国産竹皮草履は一枚の竹皮を細く短冊状に裂きながら編み込んでいきます。数年間にわたって硬くカラカラに乾燥させた竹皮は水気を含ませて戻していくと、まるで薄い革のような柔軟性が出てきます。
編み込みの最終段階になった国産竹皮草履をご覧いただいても、しっかりと藁縄が入っているのがご確認いただけるかと思います。製造途中にはナイロンロープに藁縄を継いで使いますので、この部分を見たお客様から「自然素材だけで出来ていないのではないですか?」
そんなご質問いただいた事もありましたが、ご安心ください。
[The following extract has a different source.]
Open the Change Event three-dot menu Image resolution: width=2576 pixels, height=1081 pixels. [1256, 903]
竹皮草履は、もちろん地元の竹皮と、近くの田んぼの稲藁だけで製造されています、ナイロンロープは藁縄のリード線の役割をしているたけで最終的には全て引き抜かれます。
今回は秋の稲刈りの収穫と竹皮草履にスポットを当ててお話しさせてもらっています。こうして職人の使うゴミ箱を見ても竹皮の端材の他に藁材が意外と多く、沢山使われていることが良く分かるのです。
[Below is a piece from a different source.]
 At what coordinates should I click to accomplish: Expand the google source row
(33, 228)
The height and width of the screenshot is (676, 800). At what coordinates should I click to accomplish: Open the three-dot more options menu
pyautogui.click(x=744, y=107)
藁といえば昔から竹と同じように日本人には身近で衣食住いろいろな所で活用されてきた素晴らしい素材です。雨合羽の役割をした蓑や、帽子などもありましたし藁ぶき屋根、畳など挙げていると色々ありそうです。竹皮草履と同じ作り方で藁だけで編まれた藁草履もありました、竹皮草履との大きな違いは藁クズが多くでてしまうので室内履きとしては使いづらい事、そして耐久性では竹皮に劣ってしまいます。
父の時代には小学校への通学は鼻緒の履物が一般的でした。上履きも草履ばかりだったそうですが、竹皮と藁の草履では丈夫さが全く違うので値段も高く、竹皮草履は裕福な家庭の子供しか履いていなかったと言います。
国産竹皮草履の前ツボ部分の留めに藁が使われています。決して堅牢で何年も耐久性があるという事ではありません、しかし盛り上がって歩きづらそうに見えても人の体重にあわせて沈み込み快適な履き心地となるのは自然素材ならではだといつも感じます。